Given exercise 1
Answer these questions from the deck-building text:
(a) What kind of wood makes up the frame that the redcedar boards lie on?
(b) Which side of the deck calls for a waterproof membrane underneath?
(c) What does the lip along the bottom of the flashing do?

Text passage

__________________________________________________

When the cedar boards had been milled (see this post), they were cut and tacked onto the deck surface to see how well they lined up. Portable mills aren’t quite as precise as a full mill operation, and we were hoping we could get away with just surface-sanding them, but as you can see from this next photo they are not sufficiently even. So these will be taken off and planed before being put back on, and the rest will be planed, too.

A row of western redcedar boards lie on top of a yellow cedar frame with Douglas Fir support posts. Wood lovers, unite!

A row of western redcedar boards lie on top of a yellow cedar frame with Douglas Fir support posts. Can you tell I love wood!

The above photos show the south side of the 3-sided, wrap-around deck. This side (and the north side) have a “drip through” design, but the east side calls for a waterproof membrane underneath so you don’t get dripped on when entering and exiting the lower level. It took a long time to get that little bit of waterproofing done, because you need completely dry conditions and we got a lot of rain this month, very unusual for our region in July. That caused the membrane guy (also our roofing guy) to get backed up with jobs, but this week he was finally able to come and put the membrane on.

Waterproof membrane on east side of deck.

Waterproof membrane on east side of deck.

After the glue material had dried, the edges were trimmed and flashing was applied.

Not the greatest photo, but it shows the flashing around the edge of the waterproofing membrane. There is a lip along the bottom to direct water out and away from the wooden support frame.

Not the greatest photo, but it shows the flashing around the edge of the waterproofing membrane. There is a lip along the bottom to direct water out and away from the wooden support frame.

But one of my favourite things was the board-and-batten mockup that George and his crew did just to make me happy (well, and also to confirm all the dimensions!). This little corner of the house is my Happy Place, I am just so in love with this siding!

Board and batten siding mockup. The wood was a bit wet here, as it had just rained lightly before they put this up.

Board and batten siding mockup. The wood was a bit wet here, as it had just rained lightly before they put this up.

__________________________________________________

Working data
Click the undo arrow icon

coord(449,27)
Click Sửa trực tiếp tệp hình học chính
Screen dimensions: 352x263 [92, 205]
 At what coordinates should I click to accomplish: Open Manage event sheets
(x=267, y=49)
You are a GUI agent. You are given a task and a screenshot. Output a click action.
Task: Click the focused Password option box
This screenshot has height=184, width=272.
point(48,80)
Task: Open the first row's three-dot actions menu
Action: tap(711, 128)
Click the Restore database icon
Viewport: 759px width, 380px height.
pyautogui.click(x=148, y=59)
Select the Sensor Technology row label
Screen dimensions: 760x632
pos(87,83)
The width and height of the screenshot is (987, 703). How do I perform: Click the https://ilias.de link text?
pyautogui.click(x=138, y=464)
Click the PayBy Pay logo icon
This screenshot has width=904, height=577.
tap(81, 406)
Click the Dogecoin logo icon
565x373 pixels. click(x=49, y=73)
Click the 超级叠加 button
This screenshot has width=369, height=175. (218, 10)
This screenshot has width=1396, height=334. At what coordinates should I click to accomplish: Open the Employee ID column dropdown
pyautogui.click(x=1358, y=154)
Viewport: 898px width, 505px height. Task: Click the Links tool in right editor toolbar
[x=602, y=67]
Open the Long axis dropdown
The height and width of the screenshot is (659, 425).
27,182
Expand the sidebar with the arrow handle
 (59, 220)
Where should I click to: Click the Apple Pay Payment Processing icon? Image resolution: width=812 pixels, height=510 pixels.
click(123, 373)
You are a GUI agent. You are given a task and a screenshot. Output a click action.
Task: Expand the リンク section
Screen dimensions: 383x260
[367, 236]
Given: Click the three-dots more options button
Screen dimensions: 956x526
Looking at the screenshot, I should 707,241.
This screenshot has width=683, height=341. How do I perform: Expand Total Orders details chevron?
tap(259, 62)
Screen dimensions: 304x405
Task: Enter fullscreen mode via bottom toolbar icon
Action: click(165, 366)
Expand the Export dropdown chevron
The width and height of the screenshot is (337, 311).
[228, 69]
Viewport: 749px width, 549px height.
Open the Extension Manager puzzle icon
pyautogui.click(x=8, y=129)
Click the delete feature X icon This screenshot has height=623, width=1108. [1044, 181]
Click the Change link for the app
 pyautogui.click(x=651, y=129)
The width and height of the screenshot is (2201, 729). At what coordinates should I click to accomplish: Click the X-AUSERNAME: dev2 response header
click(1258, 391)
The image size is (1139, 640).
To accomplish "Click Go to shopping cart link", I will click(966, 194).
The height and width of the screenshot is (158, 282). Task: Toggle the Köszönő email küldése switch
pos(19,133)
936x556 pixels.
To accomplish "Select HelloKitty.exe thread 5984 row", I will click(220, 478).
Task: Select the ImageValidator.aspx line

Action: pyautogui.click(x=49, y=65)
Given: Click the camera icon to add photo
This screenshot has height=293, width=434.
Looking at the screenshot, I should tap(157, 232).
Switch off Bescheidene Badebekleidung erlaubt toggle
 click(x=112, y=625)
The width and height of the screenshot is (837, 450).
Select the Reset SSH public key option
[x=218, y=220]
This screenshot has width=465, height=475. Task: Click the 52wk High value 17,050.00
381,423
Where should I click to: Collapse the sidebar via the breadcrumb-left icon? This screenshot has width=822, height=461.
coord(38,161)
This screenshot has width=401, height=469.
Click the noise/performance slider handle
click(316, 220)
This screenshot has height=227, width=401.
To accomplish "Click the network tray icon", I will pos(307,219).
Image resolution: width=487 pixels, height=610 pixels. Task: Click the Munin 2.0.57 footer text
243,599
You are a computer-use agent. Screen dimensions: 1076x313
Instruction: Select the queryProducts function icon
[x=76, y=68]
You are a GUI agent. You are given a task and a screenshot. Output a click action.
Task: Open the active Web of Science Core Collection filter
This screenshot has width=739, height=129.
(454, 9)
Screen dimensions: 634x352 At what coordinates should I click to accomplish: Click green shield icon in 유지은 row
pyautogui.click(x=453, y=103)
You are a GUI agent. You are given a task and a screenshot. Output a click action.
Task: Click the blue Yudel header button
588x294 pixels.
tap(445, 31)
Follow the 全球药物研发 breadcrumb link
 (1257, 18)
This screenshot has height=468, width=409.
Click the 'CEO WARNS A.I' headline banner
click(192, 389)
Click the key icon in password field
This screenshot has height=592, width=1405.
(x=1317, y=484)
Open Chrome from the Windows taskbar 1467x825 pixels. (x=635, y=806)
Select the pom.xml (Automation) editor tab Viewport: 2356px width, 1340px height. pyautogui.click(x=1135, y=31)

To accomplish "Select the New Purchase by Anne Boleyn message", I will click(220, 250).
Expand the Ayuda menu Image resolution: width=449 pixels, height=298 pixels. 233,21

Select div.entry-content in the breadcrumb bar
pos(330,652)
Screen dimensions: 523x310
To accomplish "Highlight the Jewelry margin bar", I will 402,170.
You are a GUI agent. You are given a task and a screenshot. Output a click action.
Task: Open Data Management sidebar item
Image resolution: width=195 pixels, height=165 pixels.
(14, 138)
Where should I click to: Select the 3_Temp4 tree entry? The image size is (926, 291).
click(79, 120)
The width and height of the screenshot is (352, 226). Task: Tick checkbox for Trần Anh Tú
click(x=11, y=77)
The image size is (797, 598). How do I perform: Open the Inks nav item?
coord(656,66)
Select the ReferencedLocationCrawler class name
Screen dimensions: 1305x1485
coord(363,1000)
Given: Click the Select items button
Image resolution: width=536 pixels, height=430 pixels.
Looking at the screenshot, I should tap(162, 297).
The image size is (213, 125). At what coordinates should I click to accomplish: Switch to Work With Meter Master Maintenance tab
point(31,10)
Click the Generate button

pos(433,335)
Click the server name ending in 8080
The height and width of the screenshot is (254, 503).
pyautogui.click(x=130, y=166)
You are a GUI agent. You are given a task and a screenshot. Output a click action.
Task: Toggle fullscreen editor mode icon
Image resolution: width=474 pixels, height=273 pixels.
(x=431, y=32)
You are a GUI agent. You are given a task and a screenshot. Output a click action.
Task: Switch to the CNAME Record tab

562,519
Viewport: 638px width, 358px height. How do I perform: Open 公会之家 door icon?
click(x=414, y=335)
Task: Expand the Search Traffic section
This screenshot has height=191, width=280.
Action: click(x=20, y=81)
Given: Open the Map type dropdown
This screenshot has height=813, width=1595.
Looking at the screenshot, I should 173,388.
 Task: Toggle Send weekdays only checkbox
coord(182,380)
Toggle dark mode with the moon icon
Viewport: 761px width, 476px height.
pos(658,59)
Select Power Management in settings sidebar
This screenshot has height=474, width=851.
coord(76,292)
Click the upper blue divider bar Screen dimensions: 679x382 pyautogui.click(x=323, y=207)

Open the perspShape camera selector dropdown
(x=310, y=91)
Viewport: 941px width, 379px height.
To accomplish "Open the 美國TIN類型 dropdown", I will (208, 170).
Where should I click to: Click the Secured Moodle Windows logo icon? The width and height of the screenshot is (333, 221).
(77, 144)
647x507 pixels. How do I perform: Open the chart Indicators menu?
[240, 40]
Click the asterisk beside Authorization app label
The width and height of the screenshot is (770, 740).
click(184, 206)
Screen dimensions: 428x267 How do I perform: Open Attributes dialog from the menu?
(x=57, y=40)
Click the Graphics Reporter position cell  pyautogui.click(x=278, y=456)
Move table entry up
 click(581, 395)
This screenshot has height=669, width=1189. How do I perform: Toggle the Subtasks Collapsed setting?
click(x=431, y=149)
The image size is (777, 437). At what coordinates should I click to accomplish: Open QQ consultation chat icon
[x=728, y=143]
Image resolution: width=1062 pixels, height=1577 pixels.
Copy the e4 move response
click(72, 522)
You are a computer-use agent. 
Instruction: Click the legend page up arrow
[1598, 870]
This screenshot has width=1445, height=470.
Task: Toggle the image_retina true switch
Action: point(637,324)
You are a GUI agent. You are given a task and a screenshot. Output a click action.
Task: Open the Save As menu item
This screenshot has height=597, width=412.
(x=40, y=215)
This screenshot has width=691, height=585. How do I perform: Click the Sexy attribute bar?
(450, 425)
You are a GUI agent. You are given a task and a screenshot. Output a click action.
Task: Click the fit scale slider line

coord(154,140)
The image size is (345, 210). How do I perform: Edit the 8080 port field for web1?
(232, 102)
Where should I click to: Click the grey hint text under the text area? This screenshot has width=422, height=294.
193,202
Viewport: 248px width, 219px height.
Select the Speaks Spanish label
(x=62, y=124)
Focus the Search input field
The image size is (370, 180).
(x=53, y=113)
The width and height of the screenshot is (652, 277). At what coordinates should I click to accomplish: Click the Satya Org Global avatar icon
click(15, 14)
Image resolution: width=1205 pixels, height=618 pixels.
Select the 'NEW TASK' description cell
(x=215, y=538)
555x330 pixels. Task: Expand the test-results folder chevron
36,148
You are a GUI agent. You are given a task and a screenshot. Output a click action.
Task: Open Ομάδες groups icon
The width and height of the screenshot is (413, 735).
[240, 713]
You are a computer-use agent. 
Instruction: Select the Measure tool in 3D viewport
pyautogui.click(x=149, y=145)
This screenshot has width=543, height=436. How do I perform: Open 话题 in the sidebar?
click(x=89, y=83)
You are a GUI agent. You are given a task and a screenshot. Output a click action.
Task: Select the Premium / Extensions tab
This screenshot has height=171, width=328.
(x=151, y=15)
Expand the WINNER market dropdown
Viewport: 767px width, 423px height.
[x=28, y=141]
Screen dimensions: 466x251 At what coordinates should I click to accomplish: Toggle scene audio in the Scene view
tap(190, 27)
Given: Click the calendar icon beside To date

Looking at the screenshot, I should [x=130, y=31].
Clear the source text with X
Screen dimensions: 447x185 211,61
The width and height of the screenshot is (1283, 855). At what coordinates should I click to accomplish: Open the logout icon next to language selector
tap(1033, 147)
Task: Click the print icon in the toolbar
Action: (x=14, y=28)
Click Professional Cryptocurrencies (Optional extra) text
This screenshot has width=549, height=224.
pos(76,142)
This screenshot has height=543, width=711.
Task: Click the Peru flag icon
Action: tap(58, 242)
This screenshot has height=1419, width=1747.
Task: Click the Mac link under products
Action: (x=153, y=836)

__________________________________________________

Given exercise 2
Arrange the listing lines as a Markdown table with columns Nr and Line, starting with the line containing "This screenshot has width=465, height=475." and going on through the line containing "[x=76, y=68]". Number the rows and skip any blank lines.

Full answer 1
(a) Yellow cedar.
(b) The east side.
(c) It directs water out and away from the wooden support frame.

Full answer 2
| Nr | Line |
|---|---|
| 1 | This screenshot has width=465, height=475. Task: Click the 52wk High value 17,050.00 |
| 2 | 381,423 |
| 3 | Where should I click to: Collapse the sidebar via the breadcrumb-left icon? This screenshot has width=822, height=461. |
| 4 | coord(38,161) |
| 5 | This screenshot has width=401, height=469. |
| 6 | Click the noise/performance slider handle |
| 7 | click(316, 220) |
| 8 | This screenshot has height=227, width=401. |
| 9 | To accomplish "Click the network tray icon", I will pos(307,219). |
| 10 | Image resolution: width=487 pixels, height=610 pixels. Task: Click the Munin 2.0.57 footer text |
| 11 | 243,599 |
| 12 | You are a computer-use agent. Screen dimensions: 1076x313 |
| 13 | Instruction: Select the queryProducts function icon |
| 14 | [x=76, y=68] |